Petunjuk a
Sajikan baris data sebagai tabel Markdown dengan kolom "Nomor" dan "Isi Baris". Mulailah pada baris yang memuat "The height and width of the screenshot is (792, 1267)." dan berhentilah setelah baris terakhir data, lewati baris kosong, dan jangan sertakan gambar.

Dokumen Sumber
--

Anak-anak dibully dan dimusuhi karena dituduh bagian dari kelompok sesat dan pelaku makar. Beberapa ibu hamil sampai keguguran. Mereka juga diinafis aparat layaknya pelaku kriminal. Setelah harta bendanya ludes karena dibakar, dijarah dan dihancurkan, mereka ditentang masyarakat untuk bisa kembali ke desa dan tempat tinggal semula.
Eks-Gafatar. Warga negara Indonesia yang ketika tragedi Mempawah, Kalimantan Barat, tahun lalu (2016), menjadi sasaran persekusi yang berakibat 734 jiwa mengalami pembakaran tempat tinggal yang berlanjut kepada lebih dari 8.000 orang kehilangan aset-asetnya di Kalimantan. Mereka juga mengalami kriminalisasi, intimidasi dan ujaran kebencian selama proses pengusiran paksa – hanya karena diduga melakukan penyebaran pemahaman baru, Millah Abraham, dan berlaku makar.
Sejak awal Januari 2016 hampir seluruh pemberitaan media tentang eks-Gafatar bernada menyudutkan dan “memprovokasi” publik. Bermula dari berita-berita tentang perginya dokter Rica yang dikemas media seolah eks-Gafatar bertanggung jawab atas kasus “kehilangan”, “penculikan” dan “cuci otak” terhadap orang-orang yang sejatinya sudah dewasa dan bisa menentukan jalan hidupnya untuk masa depan yang lebih baik bagi dirinya. (Bagaimana mungkin disebut korban-korban cuci otak dan penculikan jika mereka adalah orang dewasa yang memilih ke Kalimantan sampai berjumlah ribuan?)
Pada pemberitaan dr. Rica, media terus-menerus mengutip narasumber resmi seperti kepolisian dan pemerintah daerah maupun pihak-pihak yang “memvonis” eks-Gafatar sebagai kelompok “sesat” dan “makar.” Dari nada pemberitaan yang demikian, masyarakat dibuat panik dan marah. Sampai 19 Januari 2016 tragedi kemanusiaan itu terjadi. Tak satu pun media yang sempat melakukan verifikasi atas kejahatan apa yang berlaku sehari-hari di kalangan komunitas eks-Gafatar di Mempawah, sehingga mereka layak dipersekusi.
Sudah menjadi korban, pemimpin mereka pun dikriminalisasi. Negara memenjarakan tiga elit eks-Gafatar.

--

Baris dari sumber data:
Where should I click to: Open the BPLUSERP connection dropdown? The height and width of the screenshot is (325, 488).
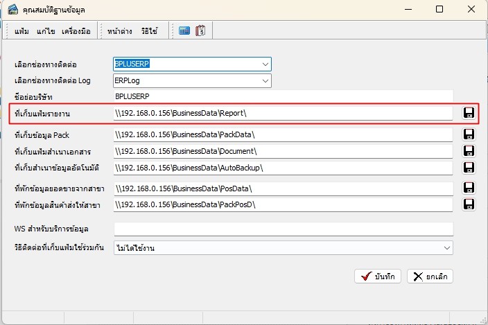(x=265, y=64)
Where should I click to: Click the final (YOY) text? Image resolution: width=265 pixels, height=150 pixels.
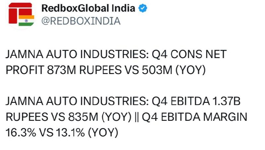103,132
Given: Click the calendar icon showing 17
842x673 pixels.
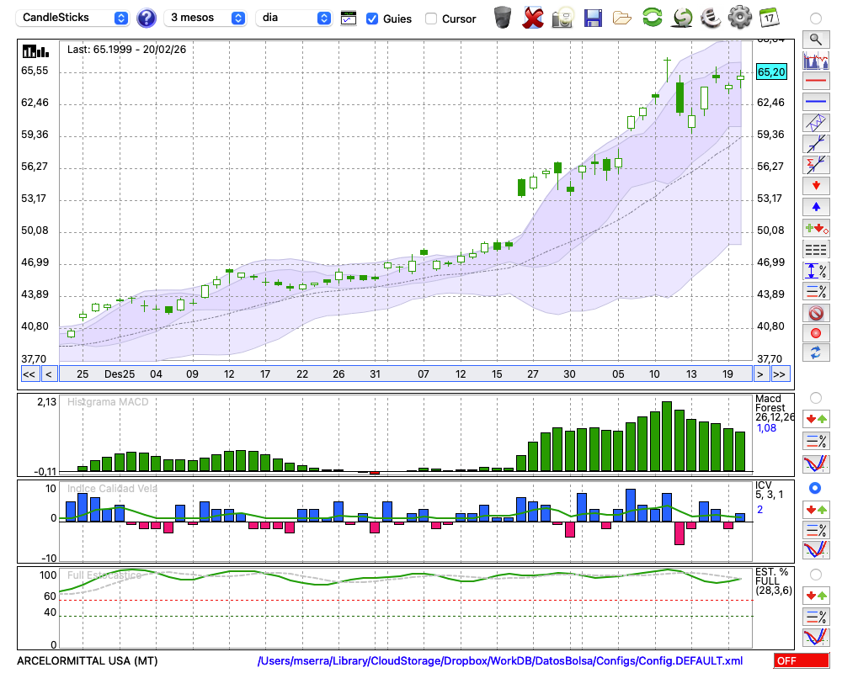Looking at the screenshot, I should pos(768,18).
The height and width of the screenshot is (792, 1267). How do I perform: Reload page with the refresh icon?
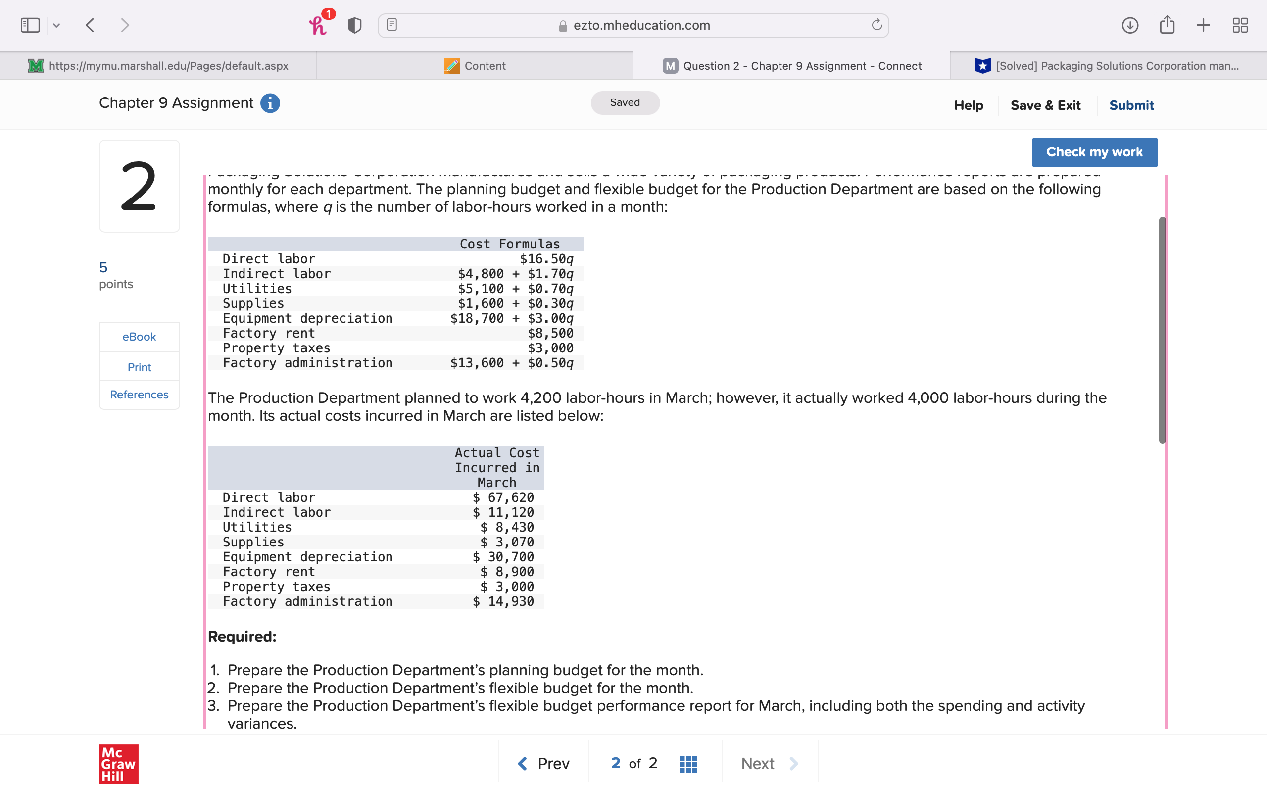(876, 25)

--

Petunjuk b
Menurut tulisan tentang eks-Gafatar, mengapa orang-orang yang pergi ke Kalimantan tidak dapat disebut korban cuci otak dan penculikan? Jelaskan dalam satu hingga tiga kalimat.

Jawaban Latihan a
| Nomor | Isi Baris |
|---|---|
| 1 | The height and width of the screenshot is (792, 1267). How do I perform: Reload page with the refresh icon? |
| 2 | (876, 25) |

Jawaban Latihan b
Mereka adalah orang dewasa yang dapat menentukan jalan hidupnya sendiri demi masa depan yang lebih baik bagi dirinya. Mereka memilih sendiri untuk pergi ke Kalimantan, dan jumlahnya mencapai ribuan.